The importance of Toyota’s comeback
This little blog cannot give young, talented drivers a chance to prove themselves, because we’re fresh out of rally cars. But what World Rally Blog can do is give young people, old people, any people a chance to share their thoughts and ideas on the sport we all love. David van den Boom asked if WRB could adopt some of his thoughts on the subject of Toyota’s upcoming WRC comeback. I couldn’t say no, so here is what David van den Boom thinks about this (and few other) topic(s) with no edits on WRB’s side. Opinions expressed here belong to the author.
Toyota announced last week, after years and years of speculation, that they’re, finally, returning to the WRC with the Yaris WRC in 2017. Test drivers Stephane Sarrazin, Sebastian Lindholm and official Toyota junior driver Eric Camilli, who currently competes in WRC2, are going to lead Toyota’s test charge for this and next year. This seems like a wake up call for WRC to finally crank up their marketing plans, but also shows that the Gen-2 WRC rules, first introduced in 2011, have worked according to FIA’s plan.
Now Toyota’s comeback was nothing short of… expected. The reports of Toyota building their own GT86 WRC back in Japan after the 2014 Finland Rally have now been dismissed with the confirmation of the Yaris leading their charge from 2017 onwards. This indicates that the current B-Segment cars are going to stick around in the WRC for quite some time, but what happens with the technical regulations? The FIA suggested to have different engine regulations for the WRC, but how different are they going to be and if we are going to witness various engine types being balanced by something like “Balance of Perfomance”(which is very common in sportscar racing) remains to be unknown. We should know more about this subject at the FIA World Council meeting in June.

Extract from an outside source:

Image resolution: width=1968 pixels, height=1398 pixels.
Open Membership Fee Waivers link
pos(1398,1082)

Now going back to Toyota’s comeback, the Japanese car maker has a rich history in the WRC. From the days of Ove Andersson driving his 1600GT through the muddy stages of the RAC, the Group B twin-turbo Celica juggling through the the hot and dusty Ivory Coast paths, to the dominant Group A Celica days and the intriguing but somewhat sad ending of Toyota’s WRC campaign with the Corolla WRC.

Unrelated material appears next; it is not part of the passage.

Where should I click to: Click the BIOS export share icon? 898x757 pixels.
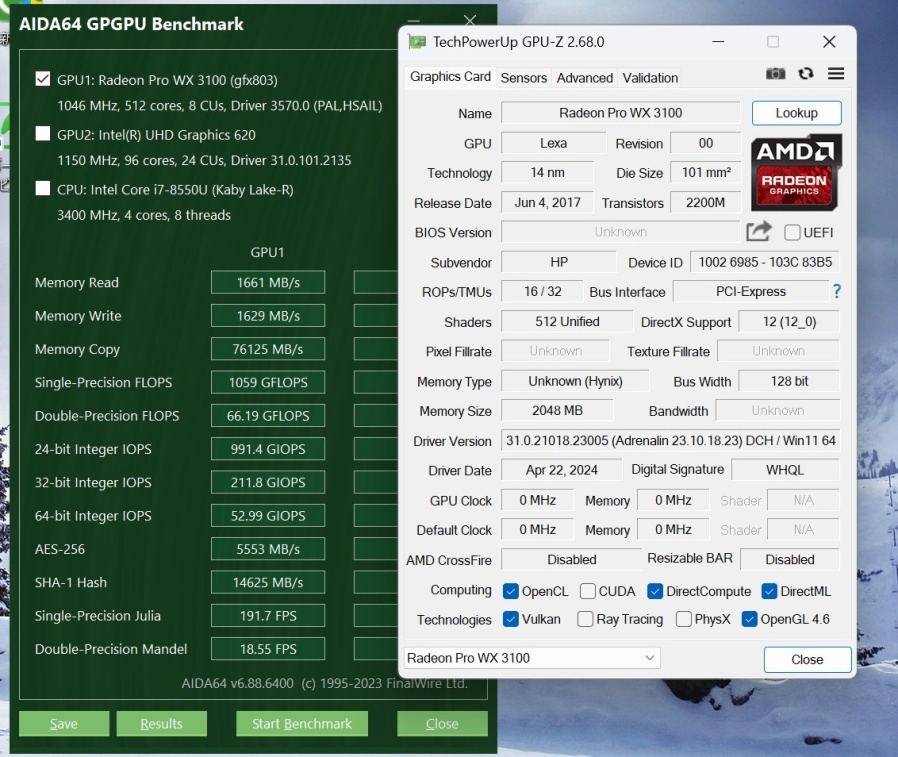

Now, after 18 years they are going to be back, being at the starting ramp of the Monte in front of the Casino, having that rally feeling back after years going round in circles.

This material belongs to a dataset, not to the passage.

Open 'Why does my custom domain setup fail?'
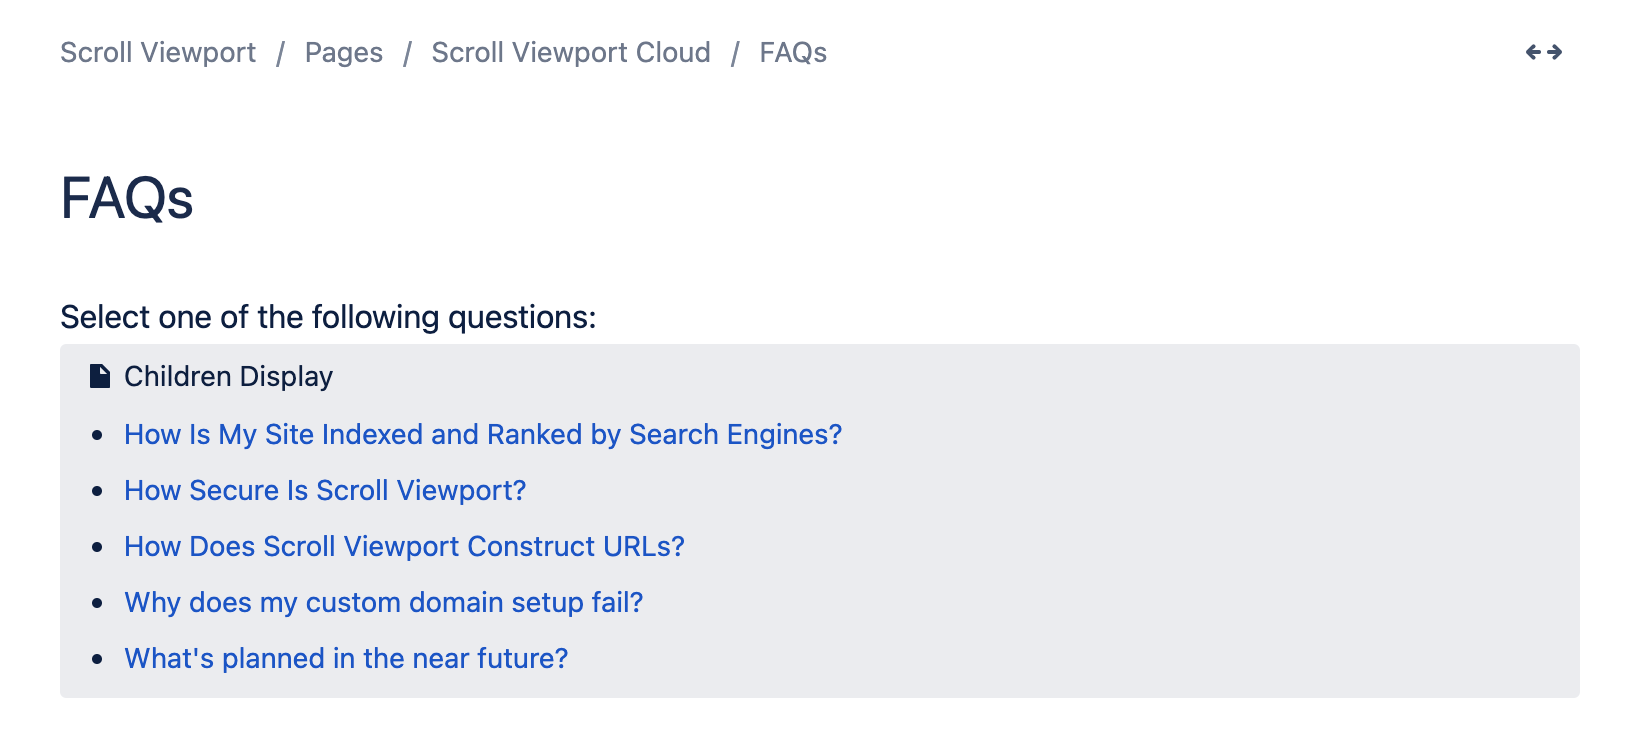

TMG have been involved in rallying since the very beginning of Toyota’s rally adventure back in the early 70’s, at that time known as Toyota Team Europe. But everyone knows that they will have to start from scrap. They can’t really rely on their previous expierences with the WRC leading up until ’99. The format may still have remained pretty much the same since 1999, but the cars, the technology, the whole feel to the WRC is different from what it was 18 years ago.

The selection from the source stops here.